By Kajol Singh / INN Bureau
The Central Economic Intelligence Bureau (CEIB) is looking into the ingenious modus operandi of the money laundering cartels operating under the guise of legitimate overseas businesses. Sources said the suspicious trade-based racket has brought several companies under the Centre’s scanner.
“At least four companies were used to transfer Rs 325 crore abroad under the pretext of doing business. However, it emerged that these companies are not active and were never involved in any trade,” Sources said.
According to an official, the Directorate of Revenue Intelligence (DRI) had earlier examined the books of the suspected firms and warned the CEIB about large-scale money laundering activity to camouflage the illicit proceeds.

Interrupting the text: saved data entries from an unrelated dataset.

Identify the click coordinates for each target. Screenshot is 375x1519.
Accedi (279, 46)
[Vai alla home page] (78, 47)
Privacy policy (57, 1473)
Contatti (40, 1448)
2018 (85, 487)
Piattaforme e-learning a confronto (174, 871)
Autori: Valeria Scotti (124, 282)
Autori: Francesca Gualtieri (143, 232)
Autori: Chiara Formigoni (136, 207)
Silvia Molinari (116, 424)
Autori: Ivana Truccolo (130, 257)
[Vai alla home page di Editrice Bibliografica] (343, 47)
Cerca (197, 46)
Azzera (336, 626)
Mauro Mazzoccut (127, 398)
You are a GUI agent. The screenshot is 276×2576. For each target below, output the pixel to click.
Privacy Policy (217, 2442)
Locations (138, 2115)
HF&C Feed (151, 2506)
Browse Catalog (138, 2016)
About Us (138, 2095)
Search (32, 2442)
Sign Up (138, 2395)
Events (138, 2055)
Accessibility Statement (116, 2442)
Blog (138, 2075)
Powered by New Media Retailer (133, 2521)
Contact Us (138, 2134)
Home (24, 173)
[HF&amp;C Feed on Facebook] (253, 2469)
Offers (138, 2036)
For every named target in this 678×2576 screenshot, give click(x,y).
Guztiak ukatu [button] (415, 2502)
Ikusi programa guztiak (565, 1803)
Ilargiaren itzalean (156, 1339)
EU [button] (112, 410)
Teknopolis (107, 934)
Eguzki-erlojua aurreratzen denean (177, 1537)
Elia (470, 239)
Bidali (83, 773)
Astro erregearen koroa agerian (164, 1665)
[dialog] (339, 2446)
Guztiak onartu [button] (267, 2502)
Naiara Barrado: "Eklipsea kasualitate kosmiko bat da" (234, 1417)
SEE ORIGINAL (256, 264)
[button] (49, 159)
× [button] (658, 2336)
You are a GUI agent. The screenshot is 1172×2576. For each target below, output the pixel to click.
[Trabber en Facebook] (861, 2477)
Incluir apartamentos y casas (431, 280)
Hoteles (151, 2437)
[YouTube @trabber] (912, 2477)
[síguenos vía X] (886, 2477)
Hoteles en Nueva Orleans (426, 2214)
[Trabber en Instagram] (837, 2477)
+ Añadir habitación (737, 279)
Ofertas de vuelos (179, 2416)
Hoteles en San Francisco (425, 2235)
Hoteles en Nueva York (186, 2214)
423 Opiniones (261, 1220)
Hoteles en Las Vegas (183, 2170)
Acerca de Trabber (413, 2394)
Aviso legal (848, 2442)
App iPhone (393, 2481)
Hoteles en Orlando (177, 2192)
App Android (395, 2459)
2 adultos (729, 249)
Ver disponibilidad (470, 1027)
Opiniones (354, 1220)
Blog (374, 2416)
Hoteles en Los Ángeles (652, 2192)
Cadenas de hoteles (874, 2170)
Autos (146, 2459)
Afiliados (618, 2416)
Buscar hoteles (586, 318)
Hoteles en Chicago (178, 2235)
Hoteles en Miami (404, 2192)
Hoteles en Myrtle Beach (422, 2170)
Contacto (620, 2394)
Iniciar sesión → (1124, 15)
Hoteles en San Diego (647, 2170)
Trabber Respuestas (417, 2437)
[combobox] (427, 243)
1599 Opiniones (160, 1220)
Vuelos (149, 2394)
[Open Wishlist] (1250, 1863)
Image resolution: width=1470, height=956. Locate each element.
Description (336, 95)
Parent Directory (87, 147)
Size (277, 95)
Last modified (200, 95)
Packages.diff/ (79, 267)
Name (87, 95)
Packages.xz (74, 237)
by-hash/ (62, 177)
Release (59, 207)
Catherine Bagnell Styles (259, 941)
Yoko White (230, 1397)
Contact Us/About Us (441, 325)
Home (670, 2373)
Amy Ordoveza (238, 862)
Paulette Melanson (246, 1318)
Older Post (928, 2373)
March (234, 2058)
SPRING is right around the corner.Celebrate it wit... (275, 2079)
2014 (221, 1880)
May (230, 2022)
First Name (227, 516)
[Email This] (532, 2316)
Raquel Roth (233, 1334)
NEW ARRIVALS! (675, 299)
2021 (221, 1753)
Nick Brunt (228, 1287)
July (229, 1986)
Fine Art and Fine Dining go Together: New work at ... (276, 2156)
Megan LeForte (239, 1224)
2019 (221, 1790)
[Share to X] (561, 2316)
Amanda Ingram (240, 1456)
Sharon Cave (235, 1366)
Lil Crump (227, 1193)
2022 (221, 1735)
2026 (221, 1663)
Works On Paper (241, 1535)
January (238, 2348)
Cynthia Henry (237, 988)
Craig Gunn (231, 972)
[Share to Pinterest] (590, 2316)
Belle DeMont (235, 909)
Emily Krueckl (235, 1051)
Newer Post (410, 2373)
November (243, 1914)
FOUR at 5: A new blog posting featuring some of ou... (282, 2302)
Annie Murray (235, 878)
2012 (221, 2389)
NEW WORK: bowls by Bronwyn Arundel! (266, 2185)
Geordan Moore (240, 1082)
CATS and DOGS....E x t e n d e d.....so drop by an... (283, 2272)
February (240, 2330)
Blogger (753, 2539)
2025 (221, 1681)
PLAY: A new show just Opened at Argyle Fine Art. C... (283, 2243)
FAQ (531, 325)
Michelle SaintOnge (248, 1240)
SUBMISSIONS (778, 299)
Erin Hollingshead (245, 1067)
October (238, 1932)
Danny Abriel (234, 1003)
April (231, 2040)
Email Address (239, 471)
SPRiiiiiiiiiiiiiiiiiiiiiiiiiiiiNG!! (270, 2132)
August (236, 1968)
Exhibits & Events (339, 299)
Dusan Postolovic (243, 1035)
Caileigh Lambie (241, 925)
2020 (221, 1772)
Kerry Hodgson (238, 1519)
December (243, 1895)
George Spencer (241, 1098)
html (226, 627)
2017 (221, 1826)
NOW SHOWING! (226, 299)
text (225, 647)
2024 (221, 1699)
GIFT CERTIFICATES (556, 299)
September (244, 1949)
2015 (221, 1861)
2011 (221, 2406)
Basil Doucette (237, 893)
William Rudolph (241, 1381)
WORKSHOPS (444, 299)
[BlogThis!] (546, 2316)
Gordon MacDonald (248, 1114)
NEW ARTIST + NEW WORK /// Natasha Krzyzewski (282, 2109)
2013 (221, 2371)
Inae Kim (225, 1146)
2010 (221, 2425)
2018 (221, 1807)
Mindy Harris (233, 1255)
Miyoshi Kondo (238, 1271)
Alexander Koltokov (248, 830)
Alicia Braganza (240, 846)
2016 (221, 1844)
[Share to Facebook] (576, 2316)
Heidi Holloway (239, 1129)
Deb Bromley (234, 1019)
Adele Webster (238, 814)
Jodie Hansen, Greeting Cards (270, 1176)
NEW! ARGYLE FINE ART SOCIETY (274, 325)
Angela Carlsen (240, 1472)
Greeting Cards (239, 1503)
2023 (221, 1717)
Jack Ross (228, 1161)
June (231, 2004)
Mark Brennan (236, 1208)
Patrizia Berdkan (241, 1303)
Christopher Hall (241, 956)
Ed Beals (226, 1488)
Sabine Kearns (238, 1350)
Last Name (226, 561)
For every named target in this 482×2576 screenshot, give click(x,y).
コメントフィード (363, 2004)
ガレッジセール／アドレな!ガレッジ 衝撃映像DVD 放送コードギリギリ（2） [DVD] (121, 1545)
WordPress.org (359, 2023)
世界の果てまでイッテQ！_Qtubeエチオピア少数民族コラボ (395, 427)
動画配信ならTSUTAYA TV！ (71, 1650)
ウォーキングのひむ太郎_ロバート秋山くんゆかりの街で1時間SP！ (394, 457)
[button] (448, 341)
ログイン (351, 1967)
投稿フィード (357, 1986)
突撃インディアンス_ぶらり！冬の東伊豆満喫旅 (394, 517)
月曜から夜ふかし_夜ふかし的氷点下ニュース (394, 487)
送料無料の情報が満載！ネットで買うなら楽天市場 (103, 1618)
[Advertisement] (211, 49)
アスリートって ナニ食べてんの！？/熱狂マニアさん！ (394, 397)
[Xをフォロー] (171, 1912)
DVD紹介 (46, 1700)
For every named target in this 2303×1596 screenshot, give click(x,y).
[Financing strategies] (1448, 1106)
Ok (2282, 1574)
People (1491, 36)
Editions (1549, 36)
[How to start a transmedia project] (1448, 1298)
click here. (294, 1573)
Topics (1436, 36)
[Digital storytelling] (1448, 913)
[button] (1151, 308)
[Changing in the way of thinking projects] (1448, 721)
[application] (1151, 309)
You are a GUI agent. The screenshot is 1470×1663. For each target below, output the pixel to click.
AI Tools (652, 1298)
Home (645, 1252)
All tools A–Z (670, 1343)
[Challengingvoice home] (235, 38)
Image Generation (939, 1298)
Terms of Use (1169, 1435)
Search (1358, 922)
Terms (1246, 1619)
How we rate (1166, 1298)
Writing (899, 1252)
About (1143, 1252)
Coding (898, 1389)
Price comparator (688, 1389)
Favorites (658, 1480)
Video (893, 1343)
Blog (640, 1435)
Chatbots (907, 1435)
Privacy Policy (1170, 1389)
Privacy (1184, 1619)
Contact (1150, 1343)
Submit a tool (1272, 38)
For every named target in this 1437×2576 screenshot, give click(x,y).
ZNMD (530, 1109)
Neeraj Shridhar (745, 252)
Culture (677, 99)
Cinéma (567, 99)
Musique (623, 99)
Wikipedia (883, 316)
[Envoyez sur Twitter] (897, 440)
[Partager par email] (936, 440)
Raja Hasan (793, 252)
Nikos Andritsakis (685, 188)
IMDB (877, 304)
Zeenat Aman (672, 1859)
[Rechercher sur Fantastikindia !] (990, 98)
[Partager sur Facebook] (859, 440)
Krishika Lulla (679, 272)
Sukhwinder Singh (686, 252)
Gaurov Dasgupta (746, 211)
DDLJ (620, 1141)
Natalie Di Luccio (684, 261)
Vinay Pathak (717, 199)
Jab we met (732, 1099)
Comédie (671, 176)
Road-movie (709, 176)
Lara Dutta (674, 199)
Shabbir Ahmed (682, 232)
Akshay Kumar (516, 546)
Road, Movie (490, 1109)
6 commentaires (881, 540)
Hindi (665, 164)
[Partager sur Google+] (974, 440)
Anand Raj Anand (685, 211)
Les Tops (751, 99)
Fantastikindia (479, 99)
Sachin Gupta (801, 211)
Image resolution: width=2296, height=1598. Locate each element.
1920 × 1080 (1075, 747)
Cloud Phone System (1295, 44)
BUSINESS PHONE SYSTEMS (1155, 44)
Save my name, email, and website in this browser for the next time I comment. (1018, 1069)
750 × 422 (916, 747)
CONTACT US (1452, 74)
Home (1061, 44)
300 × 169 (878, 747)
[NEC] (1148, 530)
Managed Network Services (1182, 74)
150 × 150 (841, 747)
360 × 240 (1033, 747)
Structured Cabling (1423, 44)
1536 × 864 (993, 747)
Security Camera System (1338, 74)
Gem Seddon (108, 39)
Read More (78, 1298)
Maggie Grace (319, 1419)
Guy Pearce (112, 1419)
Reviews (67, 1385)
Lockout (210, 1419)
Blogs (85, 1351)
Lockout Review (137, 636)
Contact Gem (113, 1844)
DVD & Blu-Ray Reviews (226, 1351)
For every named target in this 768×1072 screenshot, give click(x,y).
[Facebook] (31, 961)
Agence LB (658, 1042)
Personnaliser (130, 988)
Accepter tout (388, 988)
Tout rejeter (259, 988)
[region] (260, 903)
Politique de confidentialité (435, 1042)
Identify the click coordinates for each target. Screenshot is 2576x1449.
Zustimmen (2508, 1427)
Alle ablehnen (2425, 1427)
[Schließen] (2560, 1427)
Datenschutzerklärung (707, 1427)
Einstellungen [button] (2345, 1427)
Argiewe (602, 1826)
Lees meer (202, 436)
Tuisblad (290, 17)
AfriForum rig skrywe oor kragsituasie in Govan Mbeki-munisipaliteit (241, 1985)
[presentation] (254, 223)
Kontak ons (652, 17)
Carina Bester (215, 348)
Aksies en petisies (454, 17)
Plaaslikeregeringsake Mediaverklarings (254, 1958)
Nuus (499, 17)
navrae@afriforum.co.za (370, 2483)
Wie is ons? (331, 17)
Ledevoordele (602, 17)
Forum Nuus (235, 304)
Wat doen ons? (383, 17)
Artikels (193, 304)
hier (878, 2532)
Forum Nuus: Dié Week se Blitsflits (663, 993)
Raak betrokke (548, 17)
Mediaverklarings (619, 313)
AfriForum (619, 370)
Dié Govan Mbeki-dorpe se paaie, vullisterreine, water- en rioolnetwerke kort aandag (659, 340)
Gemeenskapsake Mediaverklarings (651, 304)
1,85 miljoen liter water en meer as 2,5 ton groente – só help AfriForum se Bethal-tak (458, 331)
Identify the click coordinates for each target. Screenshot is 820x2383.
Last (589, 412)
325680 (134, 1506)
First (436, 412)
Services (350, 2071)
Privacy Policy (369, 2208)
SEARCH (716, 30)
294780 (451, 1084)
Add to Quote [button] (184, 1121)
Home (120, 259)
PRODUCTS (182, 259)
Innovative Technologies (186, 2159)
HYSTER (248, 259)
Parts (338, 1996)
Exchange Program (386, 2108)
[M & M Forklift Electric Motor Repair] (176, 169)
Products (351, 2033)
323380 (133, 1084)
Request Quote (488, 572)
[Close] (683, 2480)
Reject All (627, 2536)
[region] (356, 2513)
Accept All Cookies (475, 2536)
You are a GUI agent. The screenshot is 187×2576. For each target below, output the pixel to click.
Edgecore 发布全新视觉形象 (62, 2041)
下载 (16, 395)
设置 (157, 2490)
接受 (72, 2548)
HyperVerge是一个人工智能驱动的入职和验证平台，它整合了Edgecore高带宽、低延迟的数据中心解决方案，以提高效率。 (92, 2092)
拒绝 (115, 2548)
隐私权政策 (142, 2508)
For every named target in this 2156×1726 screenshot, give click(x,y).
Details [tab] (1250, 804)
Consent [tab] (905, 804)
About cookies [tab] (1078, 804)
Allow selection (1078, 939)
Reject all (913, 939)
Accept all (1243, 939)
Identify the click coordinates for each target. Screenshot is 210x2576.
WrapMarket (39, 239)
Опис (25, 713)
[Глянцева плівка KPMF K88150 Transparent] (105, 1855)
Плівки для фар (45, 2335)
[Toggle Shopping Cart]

He said that dummy accounts were used to deposit and transfer huge amount of money.
In one instance, several hundred crores were detected in 60 dummy accounts, which are being investigated by the CEIB sleuths.
“It’s confirmed that money is going abroad claiming legitimate trade but we have found it to be a complete farce. In fact, there is no trade in the practical sense,” he said.
Sources said that following the Centre’s crackdown on domestic money laundering rackets and detection of illegitimate offshore accounts by using the bilateral tax treaty with the various countries, the money launderers have devised a new method to conceal the transactions which is impossible to detect unless the books are thoroughly audited.
In order to tackle the menace, the Centre had amended the existing Prevention of Money Laundering Act (PMLA) in January with stricter punishment for offences under the act.
Although, India had signed agreements with various countries to exchange information regarding such activities, there are certain countries which do not effectively exchange information with India as an anti-avoidance measure.